Records from a data collection
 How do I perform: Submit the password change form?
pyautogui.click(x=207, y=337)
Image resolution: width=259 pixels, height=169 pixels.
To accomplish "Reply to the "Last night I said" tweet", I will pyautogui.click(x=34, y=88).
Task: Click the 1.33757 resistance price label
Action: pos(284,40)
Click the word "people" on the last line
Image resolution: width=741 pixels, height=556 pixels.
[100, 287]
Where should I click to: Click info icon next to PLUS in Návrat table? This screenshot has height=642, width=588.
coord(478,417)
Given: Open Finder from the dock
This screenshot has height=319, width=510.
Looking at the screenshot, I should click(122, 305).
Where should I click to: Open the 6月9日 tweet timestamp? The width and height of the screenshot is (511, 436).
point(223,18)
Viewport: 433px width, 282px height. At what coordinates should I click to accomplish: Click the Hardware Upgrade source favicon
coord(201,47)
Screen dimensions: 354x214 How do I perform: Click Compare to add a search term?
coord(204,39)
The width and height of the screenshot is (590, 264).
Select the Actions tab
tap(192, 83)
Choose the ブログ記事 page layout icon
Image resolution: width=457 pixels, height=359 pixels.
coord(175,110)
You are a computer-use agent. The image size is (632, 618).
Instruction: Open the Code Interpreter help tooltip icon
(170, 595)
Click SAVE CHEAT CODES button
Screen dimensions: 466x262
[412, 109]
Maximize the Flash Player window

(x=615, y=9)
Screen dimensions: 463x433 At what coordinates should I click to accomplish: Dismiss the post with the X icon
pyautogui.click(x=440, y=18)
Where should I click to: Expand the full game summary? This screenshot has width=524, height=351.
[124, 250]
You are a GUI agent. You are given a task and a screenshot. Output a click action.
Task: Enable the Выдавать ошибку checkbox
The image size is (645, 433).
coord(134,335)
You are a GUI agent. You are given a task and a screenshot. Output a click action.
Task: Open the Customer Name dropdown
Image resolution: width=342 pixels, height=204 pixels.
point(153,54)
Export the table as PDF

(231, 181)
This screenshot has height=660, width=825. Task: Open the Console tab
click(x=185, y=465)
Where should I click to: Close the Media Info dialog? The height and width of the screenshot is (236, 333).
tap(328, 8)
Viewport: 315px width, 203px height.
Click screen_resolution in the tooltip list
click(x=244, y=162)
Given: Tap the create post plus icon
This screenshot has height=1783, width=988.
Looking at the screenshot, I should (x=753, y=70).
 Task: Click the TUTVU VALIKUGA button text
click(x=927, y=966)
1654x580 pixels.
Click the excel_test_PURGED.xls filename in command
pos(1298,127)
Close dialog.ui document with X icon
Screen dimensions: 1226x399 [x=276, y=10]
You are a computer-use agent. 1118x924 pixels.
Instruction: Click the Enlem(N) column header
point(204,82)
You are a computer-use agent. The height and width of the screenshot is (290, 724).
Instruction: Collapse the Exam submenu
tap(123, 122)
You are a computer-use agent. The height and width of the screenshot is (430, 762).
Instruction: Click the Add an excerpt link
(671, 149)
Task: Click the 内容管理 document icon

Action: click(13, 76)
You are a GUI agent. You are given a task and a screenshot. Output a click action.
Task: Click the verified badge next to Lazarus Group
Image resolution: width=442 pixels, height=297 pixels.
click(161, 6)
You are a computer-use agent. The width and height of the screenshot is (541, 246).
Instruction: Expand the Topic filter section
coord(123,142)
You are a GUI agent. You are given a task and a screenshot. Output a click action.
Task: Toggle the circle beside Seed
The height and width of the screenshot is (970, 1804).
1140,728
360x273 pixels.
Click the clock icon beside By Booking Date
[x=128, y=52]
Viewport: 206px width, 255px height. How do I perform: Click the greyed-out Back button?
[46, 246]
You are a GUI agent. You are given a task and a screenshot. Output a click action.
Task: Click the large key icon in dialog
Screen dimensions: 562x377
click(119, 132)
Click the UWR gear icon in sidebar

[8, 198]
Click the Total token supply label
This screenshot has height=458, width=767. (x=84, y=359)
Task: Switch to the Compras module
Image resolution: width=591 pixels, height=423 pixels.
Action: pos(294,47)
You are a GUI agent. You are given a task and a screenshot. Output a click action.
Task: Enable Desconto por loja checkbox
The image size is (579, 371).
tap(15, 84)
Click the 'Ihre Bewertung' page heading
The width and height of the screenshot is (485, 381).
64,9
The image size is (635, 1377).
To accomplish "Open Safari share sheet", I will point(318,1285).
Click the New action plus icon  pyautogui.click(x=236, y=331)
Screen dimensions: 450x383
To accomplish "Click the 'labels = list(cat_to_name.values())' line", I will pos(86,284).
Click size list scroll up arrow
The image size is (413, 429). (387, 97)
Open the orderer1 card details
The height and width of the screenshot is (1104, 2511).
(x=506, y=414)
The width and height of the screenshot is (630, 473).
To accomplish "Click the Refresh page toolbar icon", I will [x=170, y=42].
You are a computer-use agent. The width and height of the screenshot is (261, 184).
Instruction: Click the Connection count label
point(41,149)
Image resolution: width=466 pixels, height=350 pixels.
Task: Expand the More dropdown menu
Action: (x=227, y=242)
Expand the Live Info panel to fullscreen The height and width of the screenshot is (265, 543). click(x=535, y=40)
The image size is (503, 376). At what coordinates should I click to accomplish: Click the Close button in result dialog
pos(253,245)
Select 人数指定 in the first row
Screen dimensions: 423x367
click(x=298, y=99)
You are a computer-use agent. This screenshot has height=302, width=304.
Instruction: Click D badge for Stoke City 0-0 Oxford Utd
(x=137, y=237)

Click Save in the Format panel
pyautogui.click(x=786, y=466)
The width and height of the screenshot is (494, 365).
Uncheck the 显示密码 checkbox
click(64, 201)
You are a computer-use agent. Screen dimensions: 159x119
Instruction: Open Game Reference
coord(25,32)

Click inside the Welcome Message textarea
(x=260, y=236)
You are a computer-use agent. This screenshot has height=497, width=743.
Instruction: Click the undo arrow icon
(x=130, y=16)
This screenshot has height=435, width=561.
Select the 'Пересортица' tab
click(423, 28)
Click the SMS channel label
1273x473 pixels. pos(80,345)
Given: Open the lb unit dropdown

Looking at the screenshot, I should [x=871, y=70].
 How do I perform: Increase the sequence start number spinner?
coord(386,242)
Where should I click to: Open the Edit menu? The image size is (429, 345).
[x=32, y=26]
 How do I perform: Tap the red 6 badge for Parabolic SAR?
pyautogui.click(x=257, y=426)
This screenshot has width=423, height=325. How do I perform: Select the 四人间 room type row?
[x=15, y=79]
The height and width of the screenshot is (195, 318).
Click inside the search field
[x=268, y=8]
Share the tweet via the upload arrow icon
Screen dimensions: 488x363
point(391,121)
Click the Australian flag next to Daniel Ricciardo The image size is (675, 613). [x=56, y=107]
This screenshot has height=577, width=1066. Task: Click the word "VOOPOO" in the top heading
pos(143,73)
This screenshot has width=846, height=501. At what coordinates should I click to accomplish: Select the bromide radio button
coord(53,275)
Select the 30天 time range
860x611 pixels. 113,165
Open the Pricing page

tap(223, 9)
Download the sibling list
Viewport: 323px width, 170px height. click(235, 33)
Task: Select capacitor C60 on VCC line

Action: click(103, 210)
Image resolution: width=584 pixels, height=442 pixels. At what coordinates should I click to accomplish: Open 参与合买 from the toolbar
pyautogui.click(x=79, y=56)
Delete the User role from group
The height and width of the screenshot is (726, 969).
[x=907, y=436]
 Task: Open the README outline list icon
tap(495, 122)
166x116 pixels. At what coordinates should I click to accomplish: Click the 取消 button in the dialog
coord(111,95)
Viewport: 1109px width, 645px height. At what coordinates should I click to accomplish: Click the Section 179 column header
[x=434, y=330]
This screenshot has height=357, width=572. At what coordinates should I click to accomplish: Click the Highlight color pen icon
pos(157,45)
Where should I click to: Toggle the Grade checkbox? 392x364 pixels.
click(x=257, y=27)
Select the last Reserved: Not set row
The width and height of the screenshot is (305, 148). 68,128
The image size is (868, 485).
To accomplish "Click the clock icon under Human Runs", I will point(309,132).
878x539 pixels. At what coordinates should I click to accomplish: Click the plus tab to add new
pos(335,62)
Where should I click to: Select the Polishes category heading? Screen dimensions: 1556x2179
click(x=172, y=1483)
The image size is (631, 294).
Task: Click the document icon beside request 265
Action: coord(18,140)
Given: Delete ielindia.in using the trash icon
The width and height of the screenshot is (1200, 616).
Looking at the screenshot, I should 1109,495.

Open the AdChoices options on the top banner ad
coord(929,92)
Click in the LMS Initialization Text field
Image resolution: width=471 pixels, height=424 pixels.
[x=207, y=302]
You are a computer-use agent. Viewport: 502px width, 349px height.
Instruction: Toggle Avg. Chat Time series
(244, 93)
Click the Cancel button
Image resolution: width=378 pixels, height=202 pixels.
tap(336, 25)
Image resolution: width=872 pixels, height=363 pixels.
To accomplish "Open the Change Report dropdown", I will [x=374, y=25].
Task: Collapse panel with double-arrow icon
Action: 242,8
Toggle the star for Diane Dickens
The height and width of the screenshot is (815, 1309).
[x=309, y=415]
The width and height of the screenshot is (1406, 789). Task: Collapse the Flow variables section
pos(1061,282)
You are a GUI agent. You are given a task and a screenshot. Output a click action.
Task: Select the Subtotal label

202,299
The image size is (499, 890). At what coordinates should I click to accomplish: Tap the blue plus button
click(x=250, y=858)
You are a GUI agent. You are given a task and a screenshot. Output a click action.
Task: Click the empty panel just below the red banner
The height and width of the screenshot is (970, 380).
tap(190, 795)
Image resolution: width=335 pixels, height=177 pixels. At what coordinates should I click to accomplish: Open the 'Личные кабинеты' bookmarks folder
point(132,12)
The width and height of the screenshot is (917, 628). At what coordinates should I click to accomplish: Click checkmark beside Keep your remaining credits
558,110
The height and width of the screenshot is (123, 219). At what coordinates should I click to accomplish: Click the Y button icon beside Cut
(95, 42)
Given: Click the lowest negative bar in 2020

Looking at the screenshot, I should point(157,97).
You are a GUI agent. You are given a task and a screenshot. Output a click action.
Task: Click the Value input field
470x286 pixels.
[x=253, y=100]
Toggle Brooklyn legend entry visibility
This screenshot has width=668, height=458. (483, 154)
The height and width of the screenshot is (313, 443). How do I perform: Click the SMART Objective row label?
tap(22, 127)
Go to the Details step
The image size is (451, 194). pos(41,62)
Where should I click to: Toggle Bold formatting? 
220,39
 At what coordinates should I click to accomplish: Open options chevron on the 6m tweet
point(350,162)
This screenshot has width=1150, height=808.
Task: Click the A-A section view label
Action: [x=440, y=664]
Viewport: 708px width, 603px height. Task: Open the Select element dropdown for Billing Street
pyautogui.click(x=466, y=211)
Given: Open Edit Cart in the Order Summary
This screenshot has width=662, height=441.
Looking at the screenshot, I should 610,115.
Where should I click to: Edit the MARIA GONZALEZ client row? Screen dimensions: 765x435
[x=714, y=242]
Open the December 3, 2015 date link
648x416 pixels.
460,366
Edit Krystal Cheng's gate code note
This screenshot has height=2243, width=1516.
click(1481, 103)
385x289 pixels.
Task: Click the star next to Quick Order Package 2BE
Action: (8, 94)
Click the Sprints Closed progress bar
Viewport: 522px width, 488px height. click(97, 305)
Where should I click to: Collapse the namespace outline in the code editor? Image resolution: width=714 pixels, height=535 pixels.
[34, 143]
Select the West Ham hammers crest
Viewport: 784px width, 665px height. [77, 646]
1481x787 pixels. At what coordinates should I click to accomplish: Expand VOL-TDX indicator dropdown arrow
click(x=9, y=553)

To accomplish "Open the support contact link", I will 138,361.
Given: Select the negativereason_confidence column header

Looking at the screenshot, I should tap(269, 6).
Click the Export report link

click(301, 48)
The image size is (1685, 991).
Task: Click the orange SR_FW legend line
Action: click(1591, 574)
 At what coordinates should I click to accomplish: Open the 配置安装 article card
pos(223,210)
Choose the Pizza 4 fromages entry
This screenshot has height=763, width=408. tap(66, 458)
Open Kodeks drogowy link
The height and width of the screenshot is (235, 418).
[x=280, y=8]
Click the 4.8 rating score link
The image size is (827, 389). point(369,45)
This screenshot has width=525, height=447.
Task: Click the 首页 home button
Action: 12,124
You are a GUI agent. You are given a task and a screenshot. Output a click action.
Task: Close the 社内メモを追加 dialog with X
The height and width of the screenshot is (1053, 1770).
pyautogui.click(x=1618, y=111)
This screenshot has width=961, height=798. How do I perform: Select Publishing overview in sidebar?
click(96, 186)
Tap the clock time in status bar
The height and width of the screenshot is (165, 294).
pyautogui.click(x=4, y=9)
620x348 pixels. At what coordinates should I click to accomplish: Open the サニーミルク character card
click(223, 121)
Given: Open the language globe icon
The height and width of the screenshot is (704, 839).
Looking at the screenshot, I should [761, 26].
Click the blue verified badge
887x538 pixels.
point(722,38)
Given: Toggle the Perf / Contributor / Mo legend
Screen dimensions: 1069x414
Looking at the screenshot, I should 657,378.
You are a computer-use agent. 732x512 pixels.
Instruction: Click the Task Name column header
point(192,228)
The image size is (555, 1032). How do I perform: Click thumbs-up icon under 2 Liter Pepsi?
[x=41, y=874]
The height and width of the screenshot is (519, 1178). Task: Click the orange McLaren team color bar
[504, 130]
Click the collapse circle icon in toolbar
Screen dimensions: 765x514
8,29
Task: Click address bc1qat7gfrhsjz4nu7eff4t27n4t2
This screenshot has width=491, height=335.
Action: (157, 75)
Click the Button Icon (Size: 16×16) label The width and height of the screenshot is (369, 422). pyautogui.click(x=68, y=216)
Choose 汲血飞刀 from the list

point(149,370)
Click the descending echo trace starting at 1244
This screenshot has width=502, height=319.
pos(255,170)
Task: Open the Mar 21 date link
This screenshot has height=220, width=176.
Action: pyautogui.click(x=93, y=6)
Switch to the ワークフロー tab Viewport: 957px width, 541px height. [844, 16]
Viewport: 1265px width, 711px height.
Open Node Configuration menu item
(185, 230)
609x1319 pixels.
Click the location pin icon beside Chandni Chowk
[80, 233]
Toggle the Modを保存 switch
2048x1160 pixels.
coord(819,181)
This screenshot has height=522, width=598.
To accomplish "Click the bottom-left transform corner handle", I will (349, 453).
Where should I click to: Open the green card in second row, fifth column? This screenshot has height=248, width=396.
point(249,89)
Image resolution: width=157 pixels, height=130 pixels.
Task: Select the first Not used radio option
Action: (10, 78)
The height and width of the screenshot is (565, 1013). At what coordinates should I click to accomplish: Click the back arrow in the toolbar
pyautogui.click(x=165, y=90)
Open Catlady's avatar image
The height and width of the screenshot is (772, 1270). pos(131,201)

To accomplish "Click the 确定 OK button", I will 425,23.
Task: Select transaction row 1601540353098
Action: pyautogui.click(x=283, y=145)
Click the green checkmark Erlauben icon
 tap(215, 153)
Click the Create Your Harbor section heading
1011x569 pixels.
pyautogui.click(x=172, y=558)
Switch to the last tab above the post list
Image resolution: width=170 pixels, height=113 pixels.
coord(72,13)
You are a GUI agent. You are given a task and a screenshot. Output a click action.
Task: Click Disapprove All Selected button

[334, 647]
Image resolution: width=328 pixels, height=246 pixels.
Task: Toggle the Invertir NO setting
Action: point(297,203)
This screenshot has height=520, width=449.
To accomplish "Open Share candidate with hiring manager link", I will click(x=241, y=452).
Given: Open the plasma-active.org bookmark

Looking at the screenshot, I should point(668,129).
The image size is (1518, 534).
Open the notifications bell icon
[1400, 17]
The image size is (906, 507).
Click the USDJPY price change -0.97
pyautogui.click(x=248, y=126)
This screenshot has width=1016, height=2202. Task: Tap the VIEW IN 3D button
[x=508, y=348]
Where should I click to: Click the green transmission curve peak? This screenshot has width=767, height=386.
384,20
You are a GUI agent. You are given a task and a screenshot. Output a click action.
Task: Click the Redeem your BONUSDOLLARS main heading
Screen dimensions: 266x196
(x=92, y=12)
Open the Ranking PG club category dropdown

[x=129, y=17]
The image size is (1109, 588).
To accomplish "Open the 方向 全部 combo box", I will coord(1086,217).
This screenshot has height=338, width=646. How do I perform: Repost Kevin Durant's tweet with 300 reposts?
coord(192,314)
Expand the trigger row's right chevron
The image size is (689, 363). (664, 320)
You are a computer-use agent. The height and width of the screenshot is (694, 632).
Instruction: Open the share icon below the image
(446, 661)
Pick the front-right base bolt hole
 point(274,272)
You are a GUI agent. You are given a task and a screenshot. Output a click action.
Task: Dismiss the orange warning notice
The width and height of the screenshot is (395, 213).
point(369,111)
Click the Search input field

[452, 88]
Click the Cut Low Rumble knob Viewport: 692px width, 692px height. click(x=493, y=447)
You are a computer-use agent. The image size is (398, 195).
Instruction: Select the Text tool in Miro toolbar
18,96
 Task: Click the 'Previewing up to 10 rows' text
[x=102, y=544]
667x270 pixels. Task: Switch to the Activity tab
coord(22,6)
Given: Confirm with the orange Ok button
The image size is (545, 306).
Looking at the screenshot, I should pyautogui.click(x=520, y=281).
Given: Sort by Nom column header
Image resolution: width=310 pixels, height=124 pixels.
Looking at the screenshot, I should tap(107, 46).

WORK REQUEST :: Each line of the records above, from the first through the one containing "Image resolution: width=259", is to be retyped exactly; no other line belongs.

RESULT BELOW ::
 How do I perform: Submit the password change form?
pyautogui.click(x=207, y=337)
Image resolution: width=259 pixels, height=169 pixels.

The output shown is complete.